The lines to copy are those in the records below that hold the word "height".

[[ DATA TO USE, beginning ]]

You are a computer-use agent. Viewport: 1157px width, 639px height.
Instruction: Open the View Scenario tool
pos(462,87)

[[ DATA TO USE, end ]]
[[ DATA TO USE, beginning ]]

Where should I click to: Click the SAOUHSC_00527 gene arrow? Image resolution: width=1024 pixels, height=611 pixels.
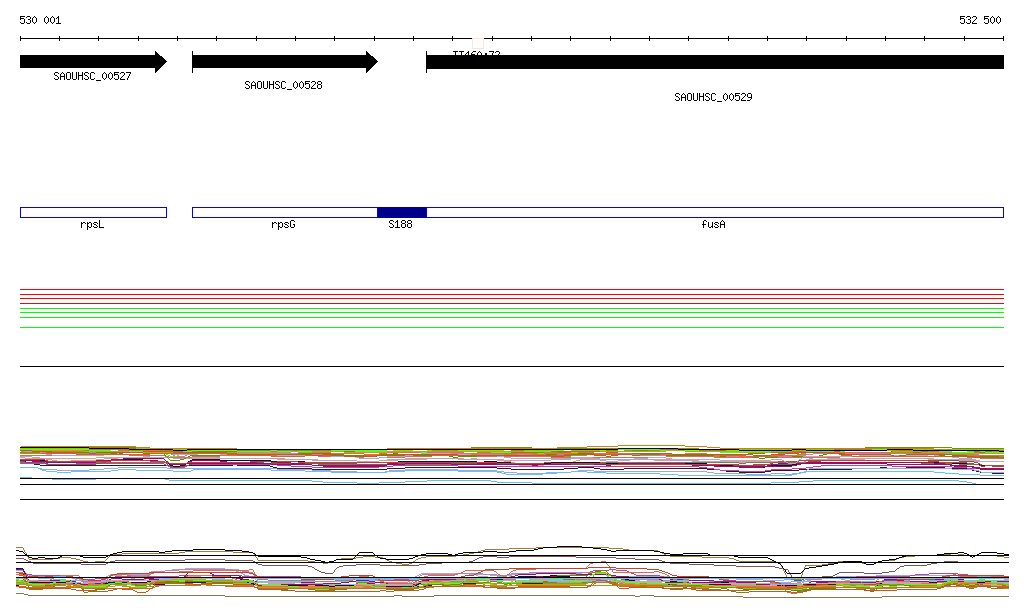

[[ DATA TO USE, end ]]
[[ DATA TO USE, beginning ]]

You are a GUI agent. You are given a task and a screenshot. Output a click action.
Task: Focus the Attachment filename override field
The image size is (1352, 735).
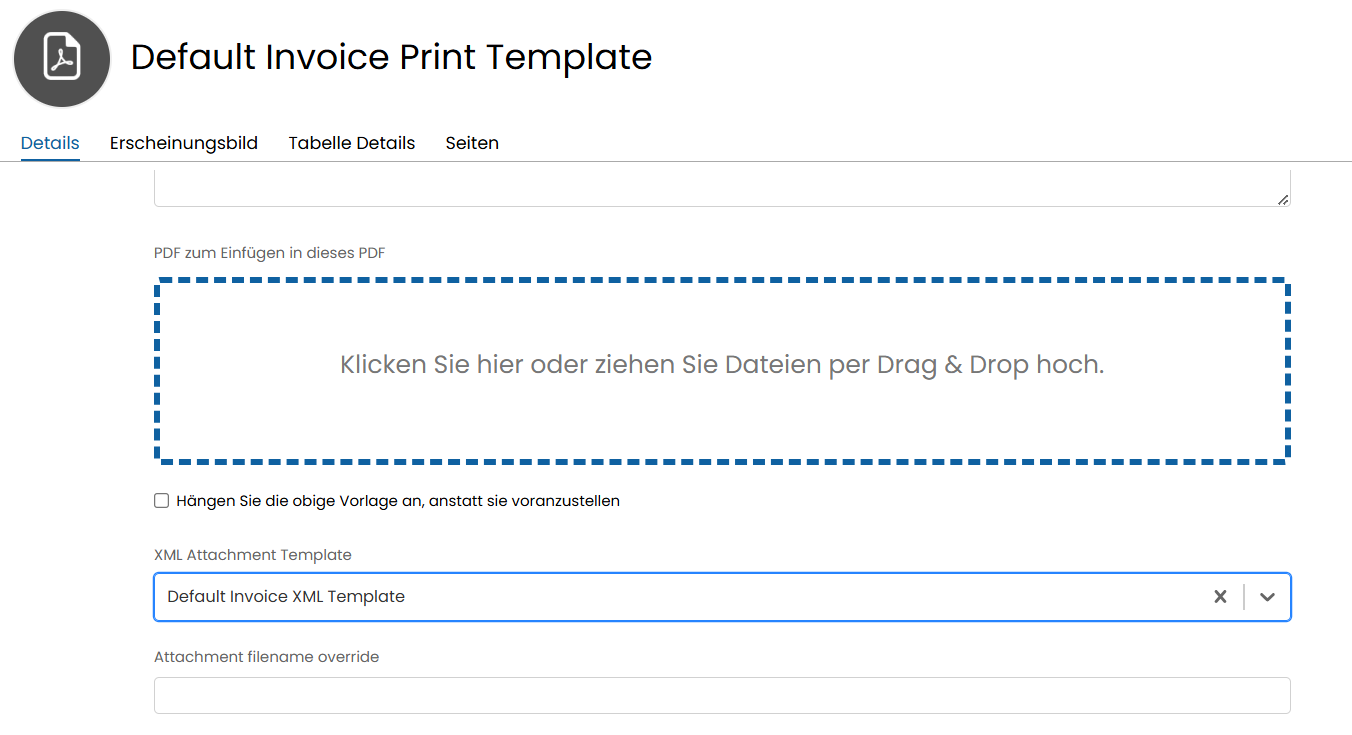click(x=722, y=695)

[[ DATA TO USE, end ]]

ANSWER >>
You are a computer-use agent. Viewport: 1157px width, 639px height.
Where should I click to: Click the SAOUHSC_00527 gene arrow? Image resolution: width=1024 pixels, height=611 pixels.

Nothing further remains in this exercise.